Copy the entries below in full, keeping them exactly as they are.

▸ **THE INPUT**:
=-=-=-=-=
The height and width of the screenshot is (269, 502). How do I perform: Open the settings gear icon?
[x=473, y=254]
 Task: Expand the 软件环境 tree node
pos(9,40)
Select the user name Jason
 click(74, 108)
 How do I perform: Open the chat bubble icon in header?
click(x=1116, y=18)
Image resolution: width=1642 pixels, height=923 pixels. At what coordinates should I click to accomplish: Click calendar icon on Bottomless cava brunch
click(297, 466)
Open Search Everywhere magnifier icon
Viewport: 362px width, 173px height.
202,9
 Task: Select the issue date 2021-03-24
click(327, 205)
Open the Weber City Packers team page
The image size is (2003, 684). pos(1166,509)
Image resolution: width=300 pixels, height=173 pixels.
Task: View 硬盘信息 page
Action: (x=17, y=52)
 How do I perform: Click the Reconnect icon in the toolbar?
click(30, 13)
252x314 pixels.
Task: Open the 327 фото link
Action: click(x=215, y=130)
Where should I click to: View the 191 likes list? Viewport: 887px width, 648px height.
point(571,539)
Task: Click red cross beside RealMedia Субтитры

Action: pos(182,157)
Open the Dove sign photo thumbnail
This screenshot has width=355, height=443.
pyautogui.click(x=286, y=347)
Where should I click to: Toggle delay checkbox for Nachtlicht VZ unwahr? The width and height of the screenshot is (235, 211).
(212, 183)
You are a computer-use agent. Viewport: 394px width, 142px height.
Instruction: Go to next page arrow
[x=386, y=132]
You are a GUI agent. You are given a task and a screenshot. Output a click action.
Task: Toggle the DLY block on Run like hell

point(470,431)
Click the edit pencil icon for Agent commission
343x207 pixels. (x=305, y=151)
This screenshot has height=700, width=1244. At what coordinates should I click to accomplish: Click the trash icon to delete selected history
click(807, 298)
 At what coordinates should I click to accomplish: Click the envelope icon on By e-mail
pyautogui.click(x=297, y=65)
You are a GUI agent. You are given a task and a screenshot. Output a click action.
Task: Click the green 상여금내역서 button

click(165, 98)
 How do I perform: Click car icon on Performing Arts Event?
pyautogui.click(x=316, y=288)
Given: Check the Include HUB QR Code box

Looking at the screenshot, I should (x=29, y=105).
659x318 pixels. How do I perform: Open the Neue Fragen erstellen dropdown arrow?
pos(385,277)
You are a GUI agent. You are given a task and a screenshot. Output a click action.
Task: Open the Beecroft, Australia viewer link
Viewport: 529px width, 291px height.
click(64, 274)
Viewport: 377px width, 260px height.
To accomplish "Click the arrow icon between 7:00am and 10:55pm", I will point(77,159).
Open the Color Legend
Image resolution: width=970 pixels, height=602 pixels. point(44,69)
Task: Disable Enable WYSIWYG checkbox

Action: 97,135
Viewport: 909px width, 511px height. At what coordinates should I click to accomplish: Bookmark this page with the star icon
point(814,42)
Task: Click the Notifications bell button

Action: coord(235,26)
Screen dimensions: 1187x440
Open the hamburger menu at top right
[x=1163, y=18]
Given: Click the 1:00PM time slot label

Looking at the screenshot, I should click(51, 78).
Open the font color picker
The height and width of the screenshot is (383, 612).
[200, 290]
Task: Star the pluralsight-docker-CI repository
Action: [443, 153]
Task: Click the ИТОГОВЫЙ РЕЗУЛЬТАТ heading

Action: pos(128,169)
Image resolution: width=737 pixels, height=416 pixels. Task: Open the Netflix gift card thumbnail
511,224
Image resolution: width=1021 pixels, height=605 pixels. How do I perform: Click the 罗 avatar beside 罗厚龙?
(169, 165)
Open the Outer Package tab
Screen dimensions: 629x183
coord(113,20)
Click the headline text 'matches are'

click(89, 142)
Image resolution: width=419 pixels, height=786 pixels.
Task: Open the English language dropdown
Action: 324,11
=-=-=-=-=
▸ **OUTPUT FOR THIS EXERCISE**:
The height and width of the screenshot is (269, 502). How do I perform: Open the settings gear icon?
[x=473, y=254]
 Task: Expand the 软件环境 tree node
pos(9,40)
Select the user name Jason
 click(74, 108)
 How do I perform: Open the chat bubble icon in header?
click(x=1116, y=18)
Image resolution: width=1642 pixels, height=923 pixels. At what coordinates should I click to accomplish: Click calendar icon on Bottomless cava brunch
click(297, 466)
Open Search Everywhere magnifier icon
Viewport: 362px width, 173px height.
202,9
 Task: Select the issue date 2021-03-24
click(327, 205)
Open the Weber City Packers team page
The image size is (2003, 684). pos(1166,509)
Image resolution: width=300 pixels, height=173 pixels.
Task: View 硬盘信息 page
Action: (x=17, y=52)
 How do I perform: Click the Reconnect icon in the toolbar?
click(30, 13)
252x314 pixels.
Task: Open the 327 фото link
Action: click(x=215, y=130)
Where should I click to: View the 191 likes list? Viewport: 887px width, 648px height.
point(571,539)
Task: Click red cross beside RealMedia Субтитры

Action: pos(182,157)
Open the Dove sign photo thumbnail
This screenshot has width=355, height=443.
pyautogui.click(x=286, y=347)
Where should I click to: Toggle delay checkbox for Nachtlicht VZ unwahr? The width and height of the screenshot is (235, 211).
(212, 183)
You are a computer-use agent. Viewport: 394px width, 142px height.
Instruction: Go to next page arrow
[x=386, y=132]
You are a GUI agent. You are given a task and a screenshot. Output a click action.
Task: Toggle the DLY block on Run like hell

point(470,431)
Click the edit pencil icon for Agent commission
343x207 pixels. (x=305, y=151)
This screenshot has height=700, width=1244. At what coordinates should I click to accomplish: Click the trash icon to delete selected history
click(807, 298)
 At what coordinates should I click to accomplish: Click the envelope icon on By e-mail
pyautogui.click(x=297, y=65)
You are a GUI agent. You are given a task and a screenshot. Output a click action.
Task: Click the green 상여금내역서 button

click(165, 98)
 How do I perform: Click car icon on Performing Arts Event?
pyautogui.click(x=316, y=288)
Given: Check the Include HUB QR Code box

Looking at the screenshot, I should (x=29, y=105).
659x318 pixels. How do I perform: Open the Neue Fragen erstellen dropdown arrow?
pos(385,277)
You are a GUI agent. You are given a task and a screenshot. Output a click action.
Task: Open the Beecroft, Australia viewer link
Viewport: 529px width, 291px height.
click(64, 274)
Viewport: 377px width, 260px height.
To accomplish "Click the arrow icon between 7:00am and 10:55pm", I will point(77,159).
Open the Color Legend
Image resolution: width=970 pixels, height=602 pixels. point(44,69)
Task: Disable Enable WYSIWYG checkbox

Action: 97,135
Viewport: 909px width, 511px height. At what coordinates should I click to accomplish: Bookmark this page with the star icon
point(814,42)
Task: Click the Notifications bell button

Action: coord(235,26)
Screen dimensions: 1187x440
Open the hamburger menu at top right
[x=1163, y=18]
Given: Click the 1:00PM time slot label

Looking at the screenshot, I should click(51, 78).
Open the font color picker
The height and width of the screenshot is (383, 612).
[200, 290]
Task: Star the pluralsight-docker-CI repository
Action: [443, 153]
Task: Click the ИТОГОВЫЙ РЕЗУЛЬТАТ heading

Action: pos(128,169)
Image resolution: width=737 pixels, height=416 pixels. Task: Open the Netflix gift card thumbnail
511,224
Image resolution: width=1021 pixels, height=605 pixels. How do I perform: Click the 罗 avatar beside 罗厚龙?
(169, 165)
Open the Outer Package tab
Screen dimensions: 629x183
coord(113,20)
Click the headline text 'matches are'

click(89, 142)
Image resolution: width=419 pixels, height=786 pixels.
Task: Open the English language dropdown
Action: 324,11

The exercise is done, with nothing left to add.